September 14, 2018
Pinny in Fall, by Joanne Schwartz and Isabelle Malenfant
Before Joanne Schwartz was taking over the literary world with her beautiful picture book, illustrated by Sydney Smith, Town Is By The Sea, she was author of a whole bunch of other lovely picture books, among them the perfectly delightful Pinny in Summer, which we fell in love with two years ago and inspired us to bake a cake. And so we’ve been looking forward to Pinny’s return with Pinny in Fall, a collection of four miniature adventures that demonstrate the amazing possibilities of a single day, smallness (and slowness) writ large in an approach that reminds me of the Frog and Toad books.
“Does Pinny have parents?” my children wonder when we read this book, and I tell them that her parents are probably curled up in comfortable chairs somewhere reading. Which means that Pinny can do whatever she wants to—in the first story she wakes up and does her stretches, and then packs a small bag for her morning walk, with a sweater, a rain hat, a snack, and her book. Plus her treasure pouch, which was hanging on a hook by the door.
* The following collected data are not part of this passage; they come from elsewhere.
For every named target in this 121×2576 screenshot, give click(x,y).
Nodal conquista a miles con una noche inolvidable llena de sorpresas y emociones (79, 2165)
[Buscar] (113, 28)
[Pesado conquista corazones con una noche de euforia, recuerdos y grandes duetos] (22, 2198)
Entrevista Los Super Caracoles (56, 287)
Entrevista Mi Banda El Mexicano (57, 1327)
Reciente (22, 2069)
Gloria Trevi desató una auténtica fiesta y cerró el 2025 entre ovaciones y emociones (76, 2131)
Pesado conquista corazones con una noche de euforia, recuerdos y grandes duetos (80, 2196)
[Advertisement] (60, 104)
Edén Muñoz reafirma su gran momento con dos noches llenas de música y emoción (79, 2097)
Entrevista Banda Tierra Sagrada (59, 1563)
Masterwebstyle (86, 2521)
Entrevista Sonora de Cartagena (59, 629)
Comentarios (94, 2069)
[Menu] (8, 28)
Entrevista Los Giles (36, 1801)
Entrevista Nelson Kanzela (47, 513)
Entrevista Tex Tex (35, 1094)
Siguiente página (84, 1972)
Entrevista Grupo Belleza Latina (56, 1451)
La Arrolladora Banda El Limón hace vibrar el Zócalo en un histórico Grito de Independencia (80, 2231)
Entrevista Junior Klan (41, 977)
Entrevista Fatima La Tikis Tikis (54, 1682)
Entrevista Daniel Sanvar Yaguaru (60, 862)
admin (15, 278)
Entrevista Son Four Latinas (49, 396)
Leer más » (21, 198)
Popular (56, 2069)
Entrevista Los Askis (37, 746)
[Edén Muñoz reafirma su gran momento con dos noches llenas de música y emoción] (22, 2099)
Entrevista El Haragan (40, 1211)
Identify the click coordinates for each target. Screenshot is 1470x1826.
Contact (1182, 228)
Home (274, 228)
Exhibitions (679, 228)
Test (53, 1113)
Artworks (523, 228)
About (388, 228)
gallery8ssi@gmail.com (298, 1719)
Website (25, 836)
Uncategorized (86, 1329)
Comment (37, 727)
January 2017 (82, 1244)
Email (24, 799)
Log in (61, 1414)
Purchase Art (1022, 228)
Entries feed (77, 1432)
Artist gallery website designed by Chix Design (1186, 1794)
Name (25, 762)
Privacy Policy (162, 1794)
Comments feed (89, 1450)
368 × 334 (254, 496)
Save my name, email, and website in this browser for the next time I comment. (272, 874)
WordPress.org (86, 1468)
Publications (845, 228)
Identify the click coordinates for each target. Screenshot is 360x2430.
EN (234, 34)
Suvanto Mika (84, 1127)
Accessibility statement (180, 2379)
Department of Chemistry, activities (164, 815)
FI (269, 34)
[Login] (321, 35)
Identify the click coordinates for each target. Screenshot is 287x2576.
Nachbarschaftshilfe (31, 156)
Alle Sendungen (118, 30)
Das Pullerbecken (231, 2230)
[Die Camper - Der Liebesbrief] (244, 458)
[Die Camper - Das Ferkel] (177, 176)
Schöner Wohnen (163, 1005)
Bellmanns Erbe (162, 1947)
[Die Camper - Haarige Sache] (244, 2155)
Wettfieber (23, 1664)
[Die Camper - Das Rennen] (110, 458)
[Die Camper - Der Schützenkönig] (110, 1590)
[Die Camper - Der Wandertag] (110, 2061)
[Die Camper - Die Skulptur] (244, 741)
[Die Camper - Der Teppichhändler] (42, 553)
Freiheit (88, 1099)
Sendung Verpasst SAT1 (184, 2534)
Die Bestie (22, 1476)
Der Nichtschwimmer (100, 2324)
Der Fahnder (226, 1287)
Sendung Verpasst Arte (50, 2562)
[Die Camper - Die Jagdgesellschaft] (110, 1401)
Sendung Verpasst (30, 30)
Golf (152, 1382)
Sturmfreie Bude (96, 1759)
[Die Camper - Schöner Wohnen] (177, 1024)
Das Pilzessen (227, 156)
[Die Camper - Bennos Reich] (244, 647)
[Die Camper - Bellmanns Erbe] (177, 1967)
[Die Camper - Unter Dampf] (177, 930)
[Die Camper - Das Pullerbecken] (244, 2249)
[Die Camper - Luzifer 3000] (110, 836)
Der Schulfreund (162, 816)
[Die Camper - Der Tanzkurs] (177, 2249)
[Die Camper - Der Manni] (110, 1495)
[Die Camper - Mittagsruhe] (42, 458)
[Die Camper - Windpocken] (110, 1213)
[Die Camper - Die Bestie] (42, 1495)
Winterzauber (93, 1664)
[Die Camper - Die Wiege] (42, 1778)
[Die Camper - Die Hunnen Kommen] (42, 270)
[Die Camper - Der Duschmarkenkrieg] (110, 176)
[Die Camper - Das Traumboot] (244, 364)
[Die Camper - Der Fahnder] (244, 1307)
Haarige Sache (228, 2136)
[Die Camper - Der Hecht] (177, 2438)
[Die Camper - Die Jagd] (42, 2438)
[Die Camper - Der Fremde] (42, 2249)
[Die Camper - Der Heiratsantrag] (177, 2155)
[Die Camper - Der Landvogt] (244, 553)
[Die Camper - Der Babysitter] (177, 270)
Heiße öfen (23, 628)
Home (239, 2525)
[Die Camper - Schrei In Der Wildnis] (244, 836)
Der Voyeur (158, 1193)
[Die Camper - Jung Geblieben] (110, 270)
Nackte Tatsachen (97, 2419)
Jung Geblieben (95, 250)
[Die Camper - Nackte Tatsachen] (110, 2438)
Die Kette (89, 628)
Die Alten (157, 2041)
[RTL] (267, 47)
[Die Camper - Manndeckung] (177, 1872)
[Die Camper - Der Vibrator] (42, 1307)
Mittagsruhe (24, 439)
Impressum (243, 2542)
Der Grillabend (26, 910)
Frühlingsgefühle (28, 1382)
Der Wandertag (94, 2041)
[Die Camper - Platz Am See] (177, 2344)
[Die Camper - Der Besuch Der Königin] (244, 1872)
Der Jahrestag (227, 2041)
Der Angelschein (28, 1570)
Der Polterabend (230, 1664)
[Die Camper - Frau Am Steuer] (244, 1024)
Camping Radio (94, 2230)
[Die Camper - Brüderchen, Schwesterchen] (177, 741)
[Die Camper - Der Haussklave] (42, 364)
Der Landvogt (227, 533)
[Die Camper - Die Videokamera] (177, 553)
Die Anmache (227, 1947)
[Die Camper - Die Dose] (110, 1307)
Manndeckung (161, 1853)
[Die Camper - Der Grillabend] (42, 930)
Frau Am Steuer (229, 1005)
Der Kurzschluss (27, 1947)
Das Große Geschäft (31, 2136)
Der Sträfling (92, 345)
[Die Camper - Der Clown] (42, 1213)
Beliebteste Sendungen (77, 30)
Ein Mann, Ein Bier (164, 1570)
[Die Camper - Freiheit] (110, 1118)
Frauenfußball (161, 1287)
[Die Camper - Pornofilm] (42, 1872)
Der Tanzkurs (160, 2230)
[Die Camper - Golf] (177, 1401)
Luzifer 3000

On her walk to the lighthouse, she encounters her pals, Annie and Lou, and they play tag in the wind and the fog, and then Pinny shares her snack and they read poetry. “The sun slipped behind the clouds, once, and then it was completely gone.” The fog is getting thicker in the third story (which Malenfant renders beautifully in her art) and Pinny and her friends have to rush to help the lighthouse keeper sound the foghorn and light the light. With their help, a ship safely navigates its way along the rocky shore, and the lighthouse keeper rewards the children: a piece of beach glass for each of them. Pinny slips hers into her treasure pouch.
And in the final story, Pinny is sipping hot chocolate by her window. As with Pinny in Summer, the colours in this book are particularly and beautifully hued, and the light that shines into Pinny’s room at the end of the day continues to be the most wonderful thing. This time coloured by the leaves falling outside her window: “A Special Kind of Rain.” After going outside to soak in it, she comes back in and the day is nearly done—her takes the beach glass from her treasure pouch and sets it on the window. “The glass had been washed so smooth by the ocean, it glowed in the twilight like a tiny bacon of light.”
Pinny in Fall is a gorgeous, old-fashioned story with such reverence for language, and wholly infused with a sense of wonder that will inspire readers to look at the world differently and seek out adventures of their own.